> Data shown:
____
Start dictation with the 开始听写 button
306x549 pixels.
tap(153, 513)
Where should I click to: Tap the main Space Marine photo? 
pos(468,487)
____
> What you have to do:
With the entries above as the source, set down exactly the lines from the one holding "Where should I" through the last line, both ends included.

> Completed exercise:
Where should I click to: Tap the main Space Marine photo? 
pos(468,487)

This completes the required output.